What the task requires
Entries must be copied exactly, with nothing left out.

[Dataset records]
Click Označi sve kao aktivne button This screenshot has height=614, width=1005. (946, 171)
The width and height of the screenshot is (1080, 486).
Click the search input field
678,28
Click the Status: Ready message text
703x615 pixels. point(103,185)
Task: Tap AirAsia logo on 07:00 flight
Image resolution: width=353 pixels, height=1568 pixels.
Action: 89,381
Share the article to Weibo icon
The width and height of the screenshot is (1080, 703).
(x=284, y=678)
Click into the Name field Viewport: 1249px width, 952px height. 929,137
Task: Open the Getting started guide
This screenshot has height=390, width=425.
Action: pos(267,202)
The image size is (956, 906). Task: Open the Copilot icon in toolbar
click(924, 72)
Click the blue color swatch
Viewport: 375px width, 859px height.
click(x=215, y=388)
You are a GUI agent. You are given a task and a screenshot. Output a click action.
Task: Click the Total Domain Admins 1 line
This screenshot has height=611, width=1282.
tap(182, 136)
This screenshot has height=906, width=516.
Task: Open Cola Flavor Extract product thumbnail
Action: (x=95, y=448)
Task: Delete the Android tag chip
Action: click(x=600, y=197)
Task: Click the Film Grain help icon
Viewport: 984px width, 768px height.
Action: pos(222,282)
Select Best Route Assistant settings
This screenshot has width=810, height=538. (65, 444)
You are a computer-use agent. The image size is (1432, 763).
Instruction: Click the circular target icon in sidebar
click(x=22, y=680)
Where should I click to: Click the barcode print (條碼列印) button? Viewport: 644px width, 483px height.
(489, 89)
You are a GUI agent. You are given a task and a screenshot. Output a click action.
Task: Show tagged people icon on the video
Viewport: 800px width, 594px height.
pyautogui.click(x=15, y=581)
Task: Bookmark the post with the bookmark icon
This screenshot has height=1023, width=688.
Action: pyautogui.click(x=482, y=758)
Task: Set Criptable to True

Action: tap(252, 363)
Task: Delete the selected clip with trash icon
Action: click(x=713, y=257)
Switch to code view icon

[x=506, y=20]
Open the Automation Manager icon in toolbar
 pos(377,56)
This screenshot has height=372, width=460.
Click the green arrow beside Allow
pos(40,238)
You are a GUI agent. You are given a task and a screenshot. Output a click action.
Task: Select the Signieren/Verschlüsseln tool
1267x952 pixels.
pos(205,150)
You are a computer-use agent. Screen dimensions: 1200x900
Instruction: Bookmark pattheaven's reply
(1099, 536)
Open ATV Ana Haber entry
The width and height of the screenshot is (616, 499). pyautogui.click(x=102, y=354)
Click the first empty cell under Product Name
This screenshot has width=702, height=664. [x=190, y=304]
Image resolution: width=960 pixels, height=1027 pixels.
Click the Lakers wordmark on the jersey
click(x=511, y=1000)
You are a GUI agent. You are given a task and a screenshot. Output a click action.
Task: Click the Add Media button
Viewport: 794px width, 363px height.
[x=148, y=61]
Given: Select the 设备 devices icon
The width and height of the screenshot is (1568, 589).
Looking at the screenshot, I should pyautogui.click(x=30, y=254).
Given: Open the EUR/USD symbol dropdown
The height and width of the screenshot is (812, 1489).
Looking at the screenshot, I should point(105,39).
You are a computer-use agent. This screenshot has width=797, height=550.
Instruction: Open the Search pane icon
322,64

Finished exercise
Click Označi sve kao aktivne button This screenshot has height=614, width=1005. (946, 171)
The width and height of the screenshot is (1080, 486).
Click the search input field
678,28
Click the Status: Ready message text
703x615 pixels. point(103,185)
Task: Tap AirAsia logo on 07:00 flight
Image resolution: width=353 pixels, height=1568 pixels.
Action: 89,381
Share the article to Weibo icon
The width and height of the screenshot is (1080, 703).
(x=284, y=678)
Click into the Name field Viewport: 1249px width, 952px height. 929,137
Task: Open the Getting started guide
This screenshot has height=390, width=425.
Action: pos(267,202)
The image size is (956, 906). Task: Open the Copilot icon in toolbar
click(924, 72)
Click the blue color swatch
Viewport: 375px width, 859px height.
click(x=215, y=388)
You are a GUI agent. You are given a task and a screenshot. Output a click action.
Task: Click the Total Domain Admins 1 line
This screenshot has height=611, width=1282.
tap(182, 136)
This screenshot has height=906, width=516.
Task: Open Cola Flavor Extract product thumbnail
Action: (x=95, y=448)
Task: Delete the Android tag chip
Action: click(x=600, y=197)
Task: Click the Film Grain help icon
Viewport: 984px width, 768px height.
Action: pos(222,282)
Select Best Route Assistant settings
This screenshot has width=810, height=538. (65, 444)
You are a computer-use agent. The image size is (1432, 763).
Instruction: Click the circular target icon in sidebar
click(x=22, y=680)
Where should I click to: Click the barcode print (條碼列印) button? Viewport: 644px width, 483px height.
(489, 89)
You are a GUI agent. You are given a task and a screenshot. Output a click action.
Task: Show tagged people icon on the video
Viewport: 800px width, 594px height.
pyautogui.click(x=15, y=581)
Task: Bookmark the post with the bookmark icon
This screenshot has height=1023, width=688.
Action: pyautogui.click(x=482, y=758)
Task: Set Criptable to True

Action: tap(252, 363)
Task: Delete the selected clip with trash icon
Action: click(x=713, y=257)
Switch to code view icon

[x=506, y=20]
Open the Automation Manager icon in toolbar
 pos(377,56)
This screenshot has height=372, width=460.
Click the green arrow beside Allow
pos(40,238)
You are a GUI agent. You are given a task and a screenshot. Output a click action.
Task: Select the Signieren/Verschlüsseln tool
1267x952 pixels.
pos(205,150)
You are a computer-use agent. Screen dimensions: 1200x900
Instruction: Bookmark pattheaven's reply
(1099, 536)
Open ATV Ana Haber entry
The width and height of the screenshot is (616, 499). pyautogui.click(x=102, y=354)
Click the first empty cell under Product Name
This screenshot has width=702, height=664. [x=190, y=304]
Image resolution: width=960 pixels, height=1027 pixels.
Click the Lakers wordmark on the jersey
click(x=511, y=1000)
You are a GUI agent. You are given a task and a screenshot. Output a click action.
Task: Click the Add Media button
Viewport: 794px width, 363px height.
[x=148, y=61]
Given: Select the 设备 devices icon
The width and height of the screenshot is (1568, 589).
Looking at the screenshot, I should pyautogui.click(x=30, y=254).
Given: Open the EUR/USD symbol dropdown
The height and width of the screenshot is (812, 1489).
Looking at the screenshot, I should point(105,39).
You are a computer-use agent. This screenshot has width=797, height=550.
Instruction: Open the Search pane icon
322,64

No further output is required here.